In Frankfurt wird die EZB dagegen eine entspanntere Haltung einnehmen. Auch in der Eurozone ist die Inflation gestiegen, wird aber Anfang nächsten Jahres mit ziemlicher Sicherheit zurückgehen, da die beiden drastischen Steuererhöhungen in Deutschland vor einem Jahr nicht in die Berechnungen einbezogen werden. Das Fehlen aktueller Daten über das Lohnniveau in der Eurozone erschwert genaue Vergleiche, aber EZB-Beamte bestehen darauf, dass der Druck bei den Lohnverhandlungen bei weitem nicht groß genug ist, um eine Reallohnpreisspirale in Gang zu setzen.

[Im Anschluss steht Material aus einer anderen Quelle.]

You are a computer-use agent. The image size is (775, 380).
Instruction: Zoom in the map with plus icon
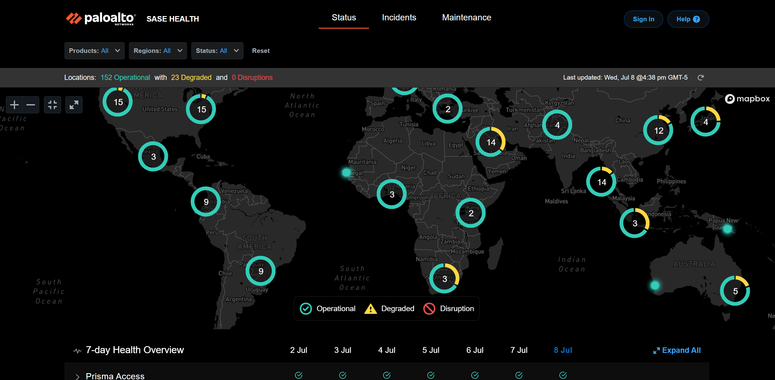pos(14,105)
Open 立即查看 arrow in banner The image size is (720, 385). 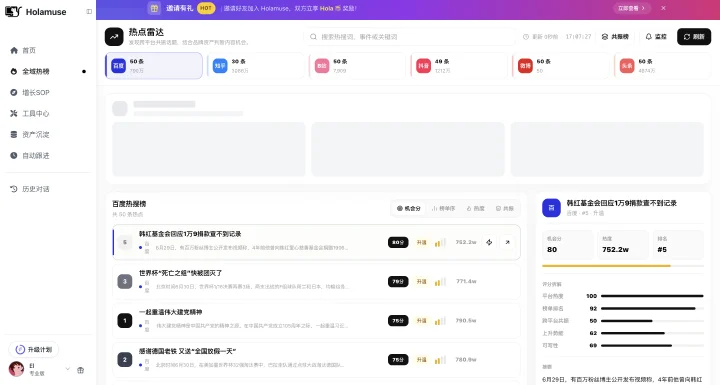coord(631,8)
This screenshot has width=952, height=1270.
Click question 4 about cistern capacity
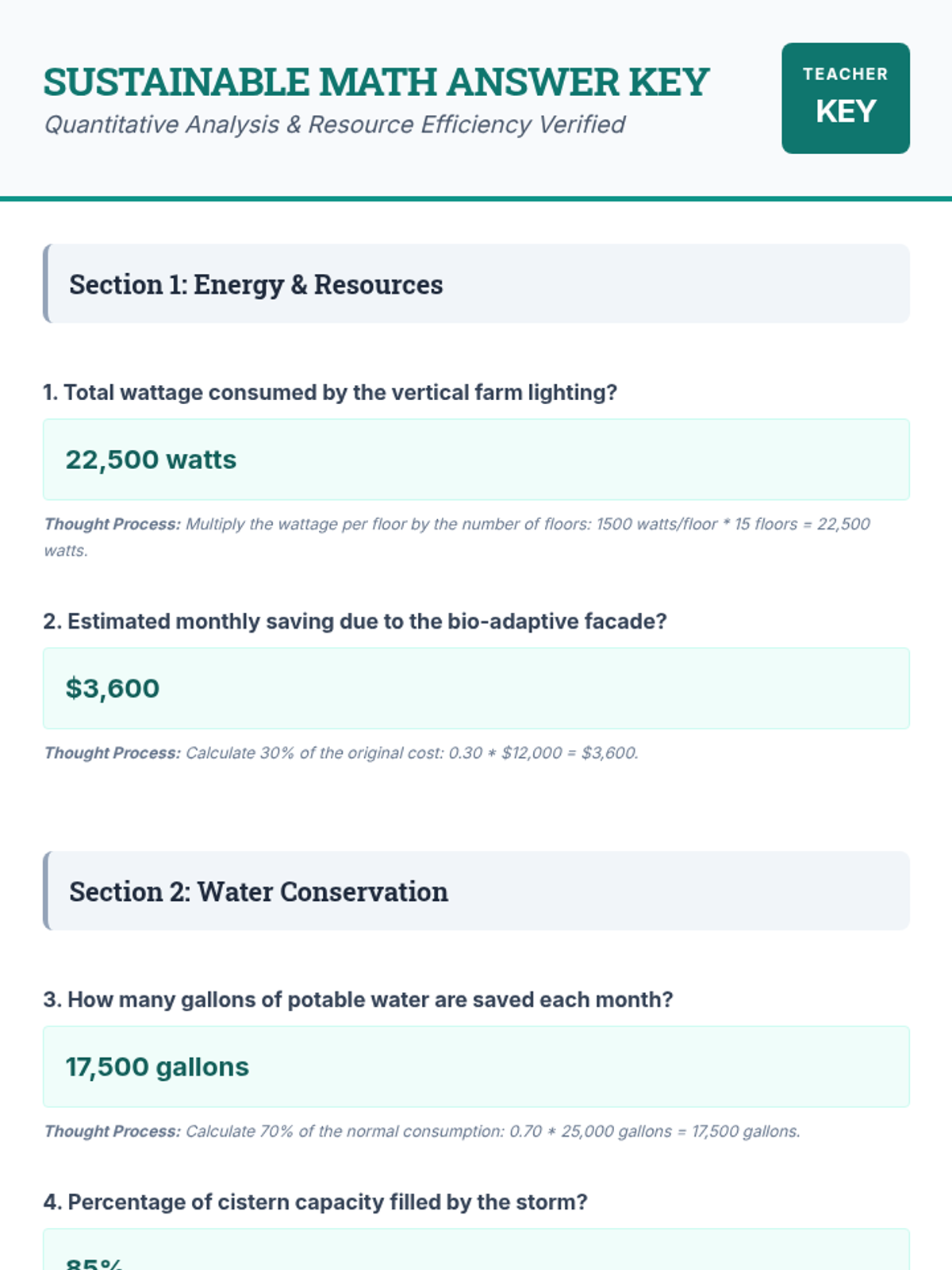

Das Dilemma der EZB wird, wie so oft, intern sein. Zu Beginn der Pandemie setzte die Europäische Zentralbank ihre selbst auferlegten Regeln für das Ausmaß der Intervention auf den Märkten für Staatsanleihen außer Kraft und schuf ein „Pandemie-Notkaufprogramm“, das ihr endlich die volle Freiheit gab, die schwächsten oder am höchsten verschuldeten Mitglieder der Europäischen Währungsunion zu unterstützen.

Dieses Programm läuft Ende März aus, und die aggressiveren Mitglieder der Bank sind bestrebt, ihre Anleihekäufe wieder in gewisser Weise einzuschränken. Von Reuters befragte Analysten erwarten jedoch, dass sie bis Ende nächsten Jahres Anleihen im Wert von 40 Milliarden Euro pro Monat kaufen wird.

Nach Ansicht von Holger Schmieding, Chefvolkswirt der Berenberg Bank in Berlin, könnte es sich die EZB leisten, sich Zeit zu lassen: Zwar gebe es einen Arbeitskräftemangel, doch sei dieser nicht so gravierend wie in den Vereinigten Staaten, da die Arbeitsplatzgarantieprogramme in der gesamten Region nicht zu so vielen Entlassungen geführt hätten. Und weil die Eurozone zu Beginn der Pandemie nicht so viel Geld in die Brieftaschen der Haushalte gepumpt hat, steigt die Inflation derzeit weniger schnell.

Daher ist es unwahrscheinlich, dass die EZB – anders als die Fed – am Donnerstag das Wort „vorübergehend“ aus ihrer Beschreibung der Inflation streichen wird. Das Jahr 2022 wird also mit einer wachsenden Kluft zwischen der EZB und ihren Amtskollegen beginnen, die den Euro auf absehbare Zeit weiter belasten dürfte.